Molecular Determinants of Photocurrent Kinetics of the Red Light Activable Channelrhodopsin Chrimson

Abstract

Channelrhodopsin (ChR) are light gated ion channels which expressed in neurons enable the temporal and spacial precise regulation of membrane voltage and action potential firing by light [1]. Recently an extended screen of 61 potential ChR genes for photocurrents in human kidney cells discovered a far-red activable ChR from the freshwater algae Chlamydomonas noctigama CnChR1 also named Chrimson [2]. Chrimson shows peak photocurrents at 590 nm more than 50 nm further red shifted than previous ChRs and is therefor best suited for optogenetic experiments requiring deep tissue penetration or dual color activation with blue and red light. Photocurrent kinetics are key properties of ChRs determining their potential optogenetic application.
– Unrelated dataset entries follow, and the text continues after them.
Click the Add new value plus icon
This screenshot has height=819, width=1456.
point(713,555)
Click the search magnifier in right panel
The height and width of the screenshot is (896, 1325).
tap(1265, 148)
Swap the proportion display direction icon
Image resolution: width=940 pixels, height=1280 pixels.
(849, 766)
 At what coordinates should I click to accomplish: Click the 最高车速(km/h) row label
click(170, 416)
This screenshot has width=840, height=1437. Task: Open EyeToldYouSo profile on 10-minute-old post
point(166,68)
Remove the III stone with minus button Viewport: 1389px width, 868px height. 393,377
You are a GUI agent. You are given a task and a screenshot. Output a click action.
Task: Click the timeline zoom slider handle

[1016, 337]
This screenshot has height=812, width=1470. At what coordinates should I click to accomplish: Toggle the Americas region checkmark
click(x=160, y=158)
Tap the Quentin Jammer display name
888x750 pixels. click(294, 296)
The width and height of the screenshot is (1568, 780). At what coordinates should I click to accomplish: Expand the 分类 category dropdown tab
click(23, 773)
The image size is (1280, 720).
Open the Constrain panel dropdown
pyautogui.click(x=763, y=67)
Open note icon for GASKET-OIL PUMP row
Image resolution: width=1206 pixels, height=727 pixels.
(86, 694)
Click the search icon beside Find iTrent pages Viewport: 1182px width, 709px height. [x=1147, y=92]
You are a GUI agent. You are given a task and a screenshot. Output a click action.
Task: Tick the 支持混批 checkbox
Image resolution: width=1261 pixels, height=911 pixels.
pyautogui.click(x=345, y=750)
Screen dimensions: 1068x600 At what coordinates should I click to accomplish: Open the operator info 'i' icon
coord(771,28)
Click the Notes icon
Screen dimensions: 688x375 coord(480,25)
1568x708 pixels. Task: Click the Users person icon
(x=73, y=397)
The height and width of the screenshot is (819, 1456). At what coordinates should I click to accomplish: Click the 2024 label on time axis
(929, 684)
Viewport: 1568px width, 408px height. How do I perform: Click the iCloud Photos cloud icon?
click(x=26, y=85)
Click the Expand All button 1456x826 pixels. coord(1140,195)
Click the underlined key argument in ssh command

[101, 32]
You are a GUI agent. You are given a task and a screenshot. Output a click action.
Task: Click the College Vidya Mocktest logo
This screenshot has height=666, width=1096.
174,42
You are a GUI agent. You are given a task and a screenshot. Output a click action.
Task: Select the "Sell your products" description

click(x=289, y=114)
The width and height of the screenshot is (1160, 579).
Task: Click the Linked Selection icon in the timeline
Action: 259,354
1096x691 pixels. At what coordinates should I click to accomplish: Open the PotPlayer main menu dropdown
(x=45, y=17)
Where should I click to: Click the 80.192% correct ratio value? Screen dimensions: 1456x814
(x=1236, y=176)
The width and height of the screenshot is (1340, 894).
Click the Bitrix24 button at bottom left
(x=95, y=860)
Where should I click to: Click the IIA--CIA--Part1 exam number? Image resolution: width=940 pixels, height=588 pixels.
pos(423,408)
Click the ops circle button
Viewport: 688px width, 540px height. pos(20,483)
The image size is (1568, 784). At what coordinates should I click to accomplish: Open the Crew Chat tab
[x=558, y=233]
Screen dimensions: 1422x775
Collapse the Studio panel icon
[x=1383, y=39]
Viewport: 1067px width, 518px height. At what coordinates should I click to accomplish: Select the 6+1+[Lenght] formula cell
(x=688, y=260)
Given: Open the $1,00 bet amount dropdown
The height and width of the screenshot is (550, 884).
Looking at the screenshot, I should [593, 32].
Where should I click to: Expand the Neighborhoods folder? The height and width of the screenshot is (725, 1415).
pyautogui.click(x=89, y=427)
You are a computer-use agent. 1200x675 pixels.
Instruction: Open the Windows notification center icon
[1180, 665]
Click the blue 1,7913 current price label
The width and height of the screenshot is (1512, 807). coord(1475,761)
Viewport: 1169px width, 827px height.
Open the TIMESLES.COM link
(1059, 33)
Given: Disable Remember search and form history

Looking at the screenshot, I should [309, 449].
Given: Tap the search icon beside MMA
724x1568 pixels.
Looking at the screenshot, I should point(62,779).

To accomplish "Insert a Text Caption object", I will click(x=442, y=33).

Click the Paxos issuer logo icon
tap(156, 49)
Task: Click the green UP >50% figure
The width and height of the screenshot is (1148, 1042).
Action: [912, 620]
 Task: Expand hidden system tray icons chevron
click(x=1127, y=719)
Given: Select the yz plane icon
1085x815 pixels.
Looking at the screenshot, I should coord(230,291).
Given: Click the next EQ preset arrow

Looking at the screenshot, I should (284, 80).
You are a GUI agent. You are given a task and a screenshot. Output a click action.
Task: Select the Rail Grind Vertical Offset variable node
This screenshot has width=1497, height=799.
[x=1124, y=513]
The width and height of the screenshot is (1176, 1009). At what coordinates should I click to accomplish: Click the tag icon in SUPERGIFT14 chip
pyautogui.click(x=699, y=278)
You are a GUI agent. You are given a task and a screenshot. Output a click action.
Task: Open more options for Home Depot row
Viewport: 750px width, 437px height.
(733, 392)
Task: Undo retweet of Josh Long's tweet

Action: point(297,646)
Whereas fast photocurrent kinetics enable the temporally precise triggering of high frequency action potential trains, slow photocurrent kinetics increase the operational range of ChRs to lower light intensities and enable the prolonged manipulation of membrane voltage by single low intensity light pulses. In the well-characterized CrChR2 from Chlamydomonas reinhardtii the residue D156 has been identified as a key determinant of photocurrent kinetics possibly participating in the reprotonation of the retinal Schiff base [3]. In Chrimson this aspartate is not conserved. Interestingly photocurrent kinetics are still fast indicating different kinetic determinants in Chrimson than in CrChR2. By sight-directed mutagenesis we investigated amino acid substitution in Chrimson compared to CrChR2 in the inner gate, central gate and in the retinal binding pocket and functionally characterized kinetic properties of these mutants in whole cell patch clamp measurements. Whereas specific substitutions in all three regions of the protein were affecting channel kinetics, especially the retinal binding pocket proved essential for fast photocurrent kinetics.